MSNBC'S Alex Wagner Visits the Border, Delivers Nothing

By Jerry Kammer and Jerry Kammer on May 30, 2013

Over the past month an interesting debate has involved liberal commentator Matt Yglesias, who defends large-scale immigration of poor people from Third World countries, and conservative Ross Douthat, who suggests that immigration should be limited in order to avoid overwhelming our ability to provide poor immigrants with the opportunity to incorporate themselves economically and civically into American society. See, for example, here and here.

Their debate has contrasted the liberal tendency to regard national identity as subordinate to our common human identity with the conservative inclination to believe that the nation state and national boundaries are both natural and necessary.

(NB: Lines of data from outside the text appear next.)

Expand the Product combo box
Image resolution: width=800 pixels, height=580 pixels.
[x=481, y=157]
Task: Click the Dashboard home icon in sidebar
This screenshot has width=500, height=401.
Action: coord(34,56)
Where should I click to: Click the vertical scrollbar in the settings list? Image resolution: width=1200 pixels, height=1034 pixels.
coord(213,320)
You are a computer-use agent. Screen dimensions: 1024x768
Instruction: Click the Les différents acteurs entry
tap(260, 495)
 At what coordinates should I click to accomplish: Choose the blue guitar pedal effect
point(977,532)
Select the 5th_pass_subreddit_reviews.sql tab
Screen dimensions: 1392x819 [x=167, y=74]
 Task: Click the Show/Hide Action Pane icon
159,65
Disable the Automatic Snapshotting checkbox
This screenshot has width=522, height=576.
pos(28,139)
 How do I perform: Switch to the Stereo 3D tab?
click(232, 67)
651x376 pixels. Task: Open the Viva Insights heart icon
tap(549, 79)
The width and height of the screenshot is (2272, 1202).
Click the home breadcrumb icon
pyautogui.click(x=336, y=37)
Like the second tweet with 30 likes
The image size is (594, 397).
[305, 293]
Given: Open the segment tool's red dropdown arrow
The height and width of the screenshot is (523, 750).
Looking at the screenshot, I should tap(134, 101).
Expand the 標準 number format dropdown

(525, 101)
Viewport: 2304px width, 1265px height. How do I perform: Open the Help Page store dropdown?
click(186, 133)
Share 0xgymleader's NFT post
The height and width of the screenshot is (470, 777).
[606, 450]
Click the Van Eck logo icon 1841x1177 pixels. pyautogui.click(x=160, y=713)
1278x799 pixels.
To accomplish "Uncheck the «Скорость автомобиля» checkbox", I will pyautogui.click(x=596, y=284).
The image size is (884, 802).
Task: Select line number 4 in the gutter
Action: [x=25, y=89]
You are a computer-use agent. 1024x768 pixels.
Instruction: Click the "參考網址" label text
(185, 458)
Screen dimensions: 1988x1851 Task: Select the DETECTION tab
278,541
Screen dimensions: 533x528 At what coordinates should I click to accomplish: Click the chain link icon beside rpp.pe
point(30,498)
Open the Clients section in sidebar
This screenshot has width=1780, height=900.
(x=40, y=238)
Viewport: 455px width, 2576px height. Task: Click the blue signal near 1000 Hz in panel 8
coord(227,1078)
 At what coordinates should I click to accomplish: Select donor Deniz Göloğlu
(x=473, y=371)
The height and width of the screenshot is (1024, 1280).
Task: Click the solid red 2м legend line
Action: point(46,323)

It has been a high-level discussion. But now MSNBC is out with another 30-second spot that manages both to lower the level of the national immigration discussion and elevate its temperature. It is sadly typical of the poor quality of many of the spots in which MSNBC personalities attempt to convey their political philosophy.

The new spot features Alex Wagner, former culture editor at the liberal Center for American Progress and former White House correspondent for Politics Daily. It shows her standing in front of the border fence just east of downtown Nogales, Ariz.

Wagner delivers her message with liberal use of "air quotes" to demonstrate her disdain for those on the other side of the immigration policy divide. She summarizes their arguments with the simplistic, scornful, tendentious distortion that has become a hallmark of MSNBC's work on immigration. Here it is, in its tiresome entirety:



Around immigration there's a sense that we need to punish people when they come here and they don't know our language. We've got to punish people who came here the wrong way, even if they've been contributing to American society for a decade or more. Bigger, meaner, scarier fences by people suggesting electrified, alligator-filled moats to prevent "them" from coming in. By the language that we use to talk about "those people" who want to be here. You know what? Those people who want to be here are us. That's what this country is made of.


The Yglesias-Douthat debate has substance. Wagner serves up cotton candy — probably fine for those true-believers with MSNBC taste receptors, but vacuous for anyone who is actually interested in immigration. (Scroll down here to see the ad.)